Sujet : Re: is Vax adressing sane today
De : johnl (at) *nospam* taugh.com (John Levine)
Groupes : comp.archDate : 07. Sep 2024, 22:17:42
Autres entêtes
Organisation : Taughannock Networks
Message-ID : <vbiftm$ui9$1@gal.iecc.com>
References : 1 2 3
User-Agent : trn 4.0-test77 (Sep 1, 2010)
According to Anton Ertl <
anton@mips.complang.tuwien.ac.at>:
Given modern OoO technology, even VAX can fly. It does not matter
whether, say,
>
*a++ = *b++ + *c++;
>
is encoded as 1 VAX instruction, or as 4 ARM A64 instructions, or as 7
RISC-V instructions, what goes on inside the OoO engine is pretty
similar in all cases, and so is the performance.
It is my impression that unwinding all the side effects if the reference to "c" causes a
page fault was painful. Particularly keeping in mind that b and c could be the same
register, and if the code were this:
*a++ = *b++ - *b++
the order of increments and fetches matters.

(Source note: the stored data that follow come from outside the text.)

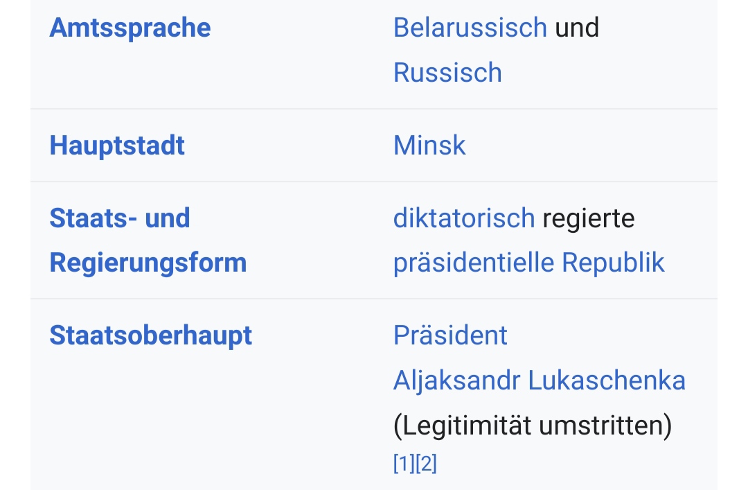Click the Hauptstadt label link
The width and height of the screenshot is (748, 490).
tap(117, 145)
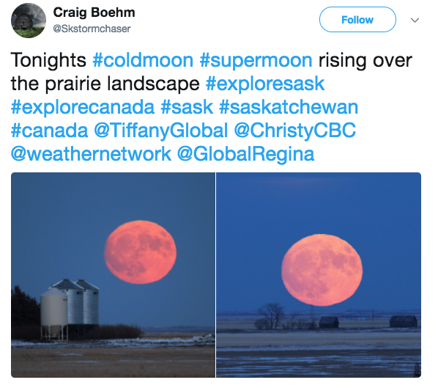This screenshot has height=388, width=438.
Task: Select the #canada hashtag
Action: point(50,131)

If you split it into four ARM instructions, a fault just has to restart one of those
instructions which will have at most one register to fix up.
It is my impression that even when the Vax was designed, it was already becoming evident
that the Vax's super dense super encoded instruction set was not going to be a long term
winner. The IBM 801 project was well along in 1975 when they started designing the Vax.